図1●NAND型フラッシュ・メモリーの容量別需要の推移(2008年〜2010年予測) 出所:日経マーケット・アクセス
図2●NAND型フラッシュ・メモリー需要の用途比率(2008年〜2010年予測) 出所:日経マーケット・アクセス
NAND型フラッシュ・メモリーの需要が急増している。NAND型フラッシュ・メモリーと言ってもピンと来ない読者も、デジタル・スチル・カメラ(デジカメ)の画像を記録するメモリー・カードと言えば納得いくのではないだろうか。そのカードの中身がNAND型フラッシュ・メモリーだ。
2000年にメモリー・カード1枚の容量は8Mバイトが主流だったが、2007年には1Gバイトが主流になった。

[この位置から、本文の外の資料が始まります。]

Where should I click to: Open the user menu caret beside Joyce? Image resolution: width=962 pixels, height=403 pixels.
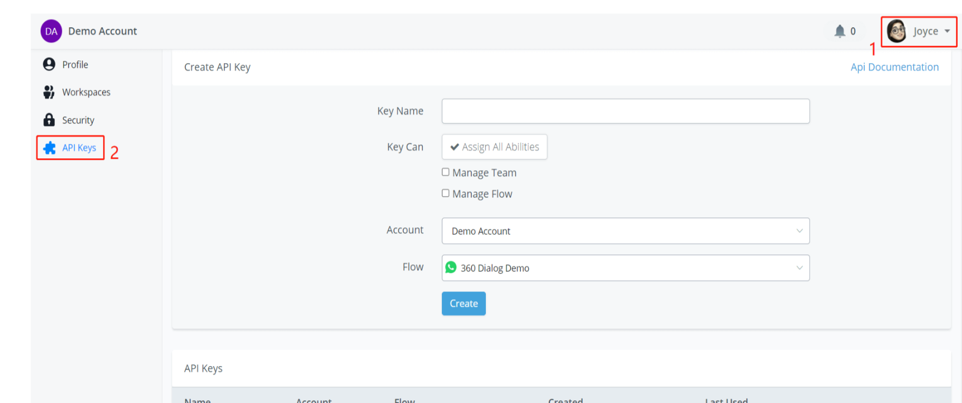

すなわちカード容量は100倍以上に拡大したことになる。読者の家でも、壊れたわけでもないのに使わずに転がっている小容量のカードがいくつかあるのではないだろうか。
どんどんカードの容量が増加するので、既にカードを持っていても、より便利な大容量カードを購入するユーザーが増えている。大容量になれば残りの容量を気にせずに、いくらでも撮影できる。そうなると前のカードはもう必要なくなってしまう。こうしてカードの買い替え需要は急速に拡大している。
カード以外にもNAND型フラッシュ・メモリーの需要を膨らませているものがある。米Apple社の「iPod」である。音楽などの記録にNAND型フラッシュ・メモリーを搭載している。ハード・ディスク装置(HDD)を搭載するモデルもあるが、NAND型フラッシュ・メモリーの容量がどんどん拡大するため、NAND型フラッシュ・メモリー搭載機がシェアを上げている。
その他にもUSBスティックや携帯電話機向けでNAND型フラッシュ・メモリー需要が増える一方だ。そして、今後はパソコン向けでもNAND型フラッシュ・メモリーの需要が増えそうだ。
2012年の最大用途はパソコン
日経マーケット・アクセスでは、NAND型フラッシュ・メモリーを搭載する機器とそこに搭載される容量を推定することで、2012年までのNAND型フラッシュ・メモリー需要を試算した。その結果、2012年には、32Gビット(4Gバイト)品の需要が約34億個で最も多い(図1)。ビット換算した全体需要では、2007年の10倍超に増大する。
その内訳は、2008年と2012年では大きく変わる(図2)。2008年はメモリー・カード向けが最も多く約48%、続いて携帯オーディオ向けが21%。しかし、2012年にはパソコン向けが61%で最大用途になる。世界全体のパソコン生産台数のうち約28%がNAND型フラッシュ・メモリーを搭載すると仮定した。